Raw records
────────

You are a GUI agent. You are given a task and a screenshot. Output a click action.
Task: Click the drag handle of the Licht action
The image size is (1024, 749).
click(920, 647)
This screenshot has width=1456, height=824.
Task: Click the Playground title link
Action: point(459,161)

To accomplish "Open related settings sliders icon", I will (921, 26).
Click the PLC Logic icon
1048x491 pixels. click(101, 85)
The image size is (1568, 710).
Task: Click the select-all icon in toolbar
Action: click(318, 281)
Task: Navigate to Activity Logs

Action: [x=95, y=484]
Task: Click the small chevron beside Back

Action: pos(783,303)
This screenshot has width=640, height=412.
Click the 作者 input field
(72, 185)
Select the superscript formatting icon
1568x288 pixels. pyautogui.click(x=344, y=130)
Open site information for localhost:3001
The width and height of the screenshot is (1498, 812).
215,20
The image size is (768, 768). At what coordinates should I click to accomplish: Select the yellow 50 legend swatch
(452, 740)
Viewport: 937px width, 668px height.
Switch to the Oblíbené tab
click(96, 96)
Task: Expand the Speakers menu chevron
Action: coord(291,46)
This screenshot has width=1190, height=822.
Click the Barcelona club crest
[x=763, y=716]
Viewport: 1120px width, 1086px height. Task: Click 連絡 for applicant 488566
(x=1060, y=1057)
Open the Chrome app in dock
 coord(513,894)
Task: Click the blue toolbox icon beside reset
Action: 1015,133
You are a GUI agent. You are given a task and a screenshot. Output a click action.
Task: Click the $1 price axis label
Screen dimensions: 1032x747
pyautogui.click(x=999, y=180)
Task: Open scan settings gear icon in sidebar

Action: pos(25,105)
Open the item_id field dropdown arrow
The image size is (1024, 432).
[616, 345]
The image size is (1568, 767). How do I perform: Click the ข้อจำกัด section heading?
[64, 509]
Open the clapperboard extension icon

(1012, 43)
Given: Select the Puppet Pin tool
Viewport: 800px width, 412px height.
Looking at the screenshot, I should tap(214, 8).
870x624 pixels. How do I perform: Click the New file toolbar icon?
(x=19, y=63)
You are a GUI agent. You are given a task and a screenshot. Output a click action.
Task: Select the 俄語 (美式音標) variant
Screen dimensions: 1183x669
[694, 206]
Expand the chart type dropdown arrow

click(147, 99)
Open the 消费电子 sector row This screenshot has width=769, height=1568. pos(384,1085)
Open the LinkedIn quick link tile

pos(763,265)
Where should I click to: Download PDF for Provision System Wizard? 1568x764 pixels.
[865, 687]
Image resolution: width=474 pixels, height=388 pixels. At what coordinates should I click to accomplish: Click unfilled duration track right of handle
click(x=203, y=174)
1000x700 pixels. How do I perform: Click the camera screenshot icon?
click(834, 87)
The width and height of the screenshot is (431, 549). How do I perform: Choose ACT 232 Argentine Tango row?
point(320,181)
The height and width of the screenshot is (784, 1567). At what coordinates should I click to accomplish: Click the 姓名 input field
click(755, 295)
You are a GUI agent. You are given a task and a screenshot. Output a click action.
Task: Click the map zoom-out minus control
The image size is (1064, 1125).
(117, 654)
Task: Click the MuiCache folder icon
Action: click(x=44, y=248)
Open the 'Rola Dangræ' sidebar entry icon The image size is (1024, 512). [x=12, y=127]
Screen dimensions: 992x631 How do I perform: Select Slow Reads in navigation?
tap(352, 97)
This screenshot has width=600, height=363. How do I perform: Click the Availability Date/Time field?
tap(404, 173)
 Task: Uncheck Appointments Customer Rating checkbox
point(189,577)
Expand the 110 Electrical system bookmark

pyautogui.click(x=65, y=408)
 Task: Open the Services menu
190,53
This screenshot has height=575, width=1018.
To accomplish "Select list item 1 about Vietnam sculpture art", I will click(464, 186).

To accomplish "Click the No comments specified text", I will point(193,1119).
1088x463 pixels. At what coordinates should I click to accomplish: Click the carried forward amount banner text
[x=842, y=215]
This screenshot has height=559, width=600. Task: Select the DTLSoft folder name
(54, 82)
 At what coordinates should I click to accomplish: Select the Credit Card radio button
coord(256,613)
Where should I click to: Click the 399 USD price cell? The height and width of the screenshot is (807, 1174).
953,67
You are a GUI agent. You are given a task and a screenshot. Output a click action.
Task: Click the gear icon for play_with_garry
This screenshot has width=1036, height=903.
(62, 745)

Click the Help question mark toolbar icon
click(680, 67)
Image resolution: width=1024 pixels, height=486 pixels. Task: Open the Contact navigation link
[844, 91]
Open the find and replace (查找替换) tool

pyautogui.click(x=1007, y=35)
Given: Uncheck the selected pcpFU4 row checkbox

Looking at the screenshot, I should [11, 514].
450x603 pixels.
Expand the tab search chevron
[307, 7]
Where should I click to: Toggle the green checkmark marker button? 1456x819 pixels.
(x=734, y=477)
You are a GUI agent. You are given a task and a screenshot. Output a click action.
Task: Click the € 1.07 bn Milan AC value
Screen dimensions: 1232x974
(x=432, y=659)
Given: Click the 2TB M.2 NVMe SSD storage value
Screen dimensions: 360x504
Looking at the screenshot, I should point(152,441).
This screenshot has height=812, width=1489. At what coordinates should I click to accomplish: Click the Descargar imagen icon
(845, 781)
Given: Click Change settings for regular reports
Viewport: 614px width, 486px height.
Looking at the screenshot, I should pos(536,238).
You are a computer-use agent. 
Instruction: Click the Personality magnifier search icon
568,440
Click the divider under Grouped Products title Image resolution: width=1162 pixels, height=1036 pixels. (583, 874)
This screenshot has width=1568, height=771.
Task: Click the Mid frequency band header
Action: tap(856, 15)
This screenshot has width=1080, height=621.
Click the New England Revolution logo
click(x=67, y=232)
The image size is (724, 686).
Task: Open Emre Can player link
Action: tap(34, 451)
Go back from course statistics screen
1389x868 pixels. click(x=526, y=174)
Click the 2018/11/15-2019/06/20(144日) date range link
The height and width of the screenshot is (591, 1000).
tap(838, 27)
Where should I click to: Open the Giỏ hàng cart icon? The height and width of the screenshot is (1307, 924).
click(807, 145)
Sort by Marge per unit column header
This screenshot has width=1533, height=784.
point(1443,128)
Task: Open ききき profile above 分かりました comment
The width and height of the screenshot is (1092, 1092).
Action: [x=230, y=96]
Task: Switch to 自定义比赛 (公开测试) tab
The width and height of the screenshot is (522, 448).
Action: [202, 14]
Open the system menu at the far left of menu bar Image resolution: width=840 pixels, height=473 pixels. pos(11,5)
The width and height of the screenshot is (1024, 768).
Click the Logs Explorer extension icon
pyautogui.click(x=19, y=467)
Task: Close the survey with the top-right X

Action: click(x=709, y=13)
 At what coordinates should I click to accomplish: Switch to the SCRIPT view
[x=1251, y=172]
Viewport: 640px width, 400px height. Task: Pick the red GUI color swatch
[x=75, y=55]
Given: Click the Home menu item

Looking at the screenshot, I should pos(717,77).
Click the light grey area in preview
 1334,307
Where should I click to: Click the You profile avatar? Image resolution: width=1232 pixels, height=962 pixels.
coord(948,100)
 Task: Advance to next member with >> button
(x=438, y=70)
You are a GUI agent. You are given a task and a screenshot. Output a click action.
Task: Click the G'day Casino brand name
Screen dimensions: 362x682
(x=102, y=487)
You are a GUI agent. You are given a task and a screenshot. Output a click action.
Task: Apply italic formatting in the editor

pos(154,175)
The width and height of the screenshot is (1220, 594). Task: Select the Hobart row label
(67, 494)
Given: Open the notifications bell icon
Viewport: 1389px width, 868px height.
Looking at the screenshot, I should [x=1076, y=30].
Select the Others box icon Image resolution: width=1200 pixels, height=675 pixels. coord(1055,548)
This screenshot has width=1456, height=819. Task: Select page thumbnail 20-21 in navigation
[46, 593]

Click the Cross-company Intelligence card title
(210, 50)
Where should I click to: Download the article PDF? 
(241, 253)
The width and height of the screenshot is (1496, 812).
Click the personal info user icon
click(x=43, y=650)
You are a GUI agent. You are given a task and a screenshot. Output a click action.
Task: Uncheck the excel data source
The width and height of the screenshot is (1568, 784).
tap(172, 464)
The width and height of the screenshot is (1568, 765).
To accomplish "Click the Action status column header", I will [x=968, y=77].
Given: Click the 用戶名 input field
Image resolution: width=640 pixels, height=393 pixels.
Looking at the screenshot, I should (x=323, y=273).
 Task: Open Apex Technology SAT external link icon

────────

Task statement: Copy out the material above without changes, from the line with "You are a computer-use agent." to the line with "Open the system".

Written solution:
You are a computer-use agent. 
Instruction: Click the Personality magnifier search icon
568,440
Click the divider under Grouped Products title Image resolution: width=1162 pixels, height=1036 pixels. (583, 874)
This screenshot has width=1568, height=771.
Task: Click the Mid frequency band header
Action: tap(856, 15)
This screenshot has width=1080, height=621.
Click the New England Revolution logo
click(x=67, y=232)
The image size is (724, 686).
Task: Open Emre Can player link
Action: tap(34, 451)
Go back from course statistics screen
1389x868 pixels. click(x=526, y=174)
Click the 2018/11/15-2019/06/20(144日) date range link
The height and width of the screenshot is (591, 1000).
tap(838, 27)
Where should I click to: Open the Giỏ hàng cart icon? The height and width of the screenshot is (1307, 924).
click(807, 145)
Sort by Marge per unit column header
This screenshot has width=1533, height=784.
point(1443,128)
Task: Open ききき profile above 分かりました comment
The width and height of the screenshot is (1092, 1092).
Action: [x=230, y=96]
Task: Switch to 自定义比赛 (公开测试) tab
The width and height of the screenshot is (522, 448).
Action: [202, 14]
Open the system menu at the far left of menu bar Image resolution: width=840 pixels, height=473 pixels. pos(11,5)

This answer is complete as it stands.